He's still phoning his ex-girlfriend, so I've told him to delete her number and stop seeing her PDF Print
Written by Jealousy Exs Damage Control   

I knew I should have spoken to you first but I went ahead and acted anyway so hit me with your words of wisdom unless it’s already too late.

I’m 38, he’s 48.

I’ve known him for 3 years.

We’ve been together for 15 months.

We’ve lived together for 3 months.

We get on great.  I don’t doubt he loves me and I love him.

He was married for 20 something years and divorced.

He dated “V” for 4 – 6 years after that.

His dates and story about “V” vary from time to time.

I don't think guys particularly like talking about ex's to their current girlfriends.  There are details that guys like to leave out because they believe their current girlfriend won't like hearing those things.  So instead of lying they tend to avoid the subject, but when the subject comes up they tend to try to avoid certain facts.  A lot of the time though, it's just genuinely not remembering certain facts or saying them in a different way each time a woman asks.  Women always pick up on minor fact changes, when really they are just reading more into it than is really necessary (a guy is just wording it slightly differently).

“V” and him still contact each other.

He keeps a record of her birthday.

They text or call each other for birthdays.

He enquires about her children.

She recently invited him to see a horse training, that they once shared.

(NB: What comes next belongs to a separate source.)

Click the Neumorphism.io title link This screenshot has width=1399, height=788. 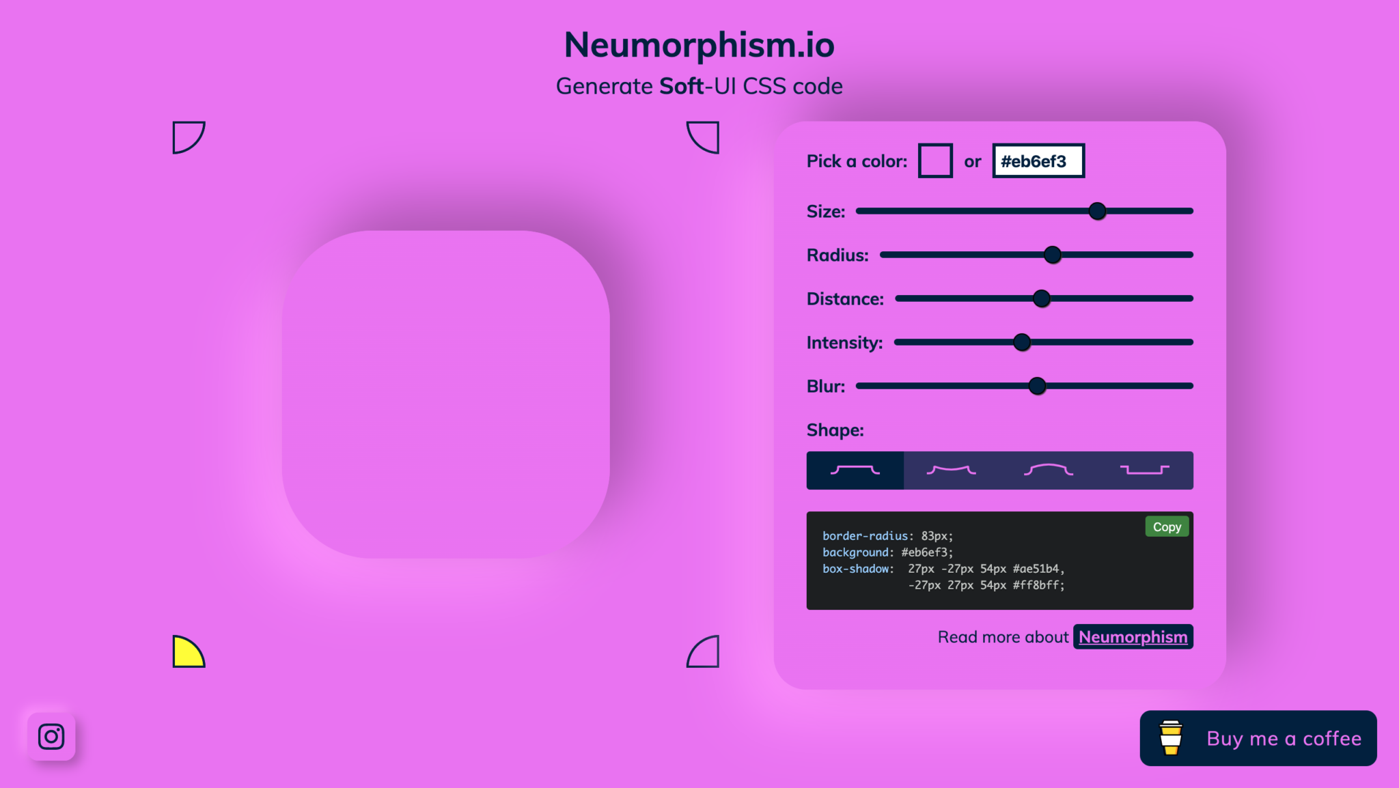click(700, 44)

She invites him to do dinners with her children for landmarks in their lives such as music and graduations, etc.

I don’t like it.

Actually I'm not sure I'd be too keen about a girlfriend being friends with their Ex's.  Because I always believe if they've been together before they could be tempted to try again, whether as a one off sex session or a full re-union.  I always believe that a lot of women are still hooked on their Ex's even after they have got into other relationships. 

And I’ve told him so.

And now we’ve had a HUGE fight about it and it’s not our first.

He says they’re just friends.

I've never been able to stay friends with any woman I've been going out with, it always seems to end up in arguments or bad endings after a very short time.  So I have some skepticism about whether you can possibly be friends with someone you have been close to for a long time.  But then I don't have enough experiences of this sort of thing to be able to tell you.

I say there is no room for his ex-girlfriend or a third person in our life.

He says he has no feelings for her.

I challenged him to delete her number in that case.

That will be pointless, he wants to stay in contact with her for some reason, and whether he deletes her number from his phone, he's not going to let you stop him contacting her, he'll just find a different way of getting away with it.

He says he holds on to the number just in case his own daughter needs it.

That could be plausible, but really I think he wants to remain in contact with you.  His daughter will be very important to him and no doubt she will want her to be in contact with him.  And really if he's her father, he has every right to be in contact with her.  And indeed he will need to keep her mother sweet, in order to remain in contact with her.  So that could be more his motive. 

I told him his daughter was 20 years old and surely she could do that for herself.

In a way yes, his daughter could contact him direct, but what if something happens to her, then he would want to contact her mother, to find out what's wrong.

He said he would call her yesterday and tell her that she shouldn’t call anymore.

He said he would delete her phone number.

He came home from work.

I checked his phone.

He’d made a call to “V” that lasted 6 minutes.

“V’s” name was no longer in his phone address book.

But you see, experience has taught me to be a very suspicious person Sam.

I’ve learned not to trust anyone.

So when he was in bed asleep, I again took his phone to make sure he hadn’t renamed “V” as someone else.

And guess what Sam, “V” had the same number, but she had morphed into her sons name “J”.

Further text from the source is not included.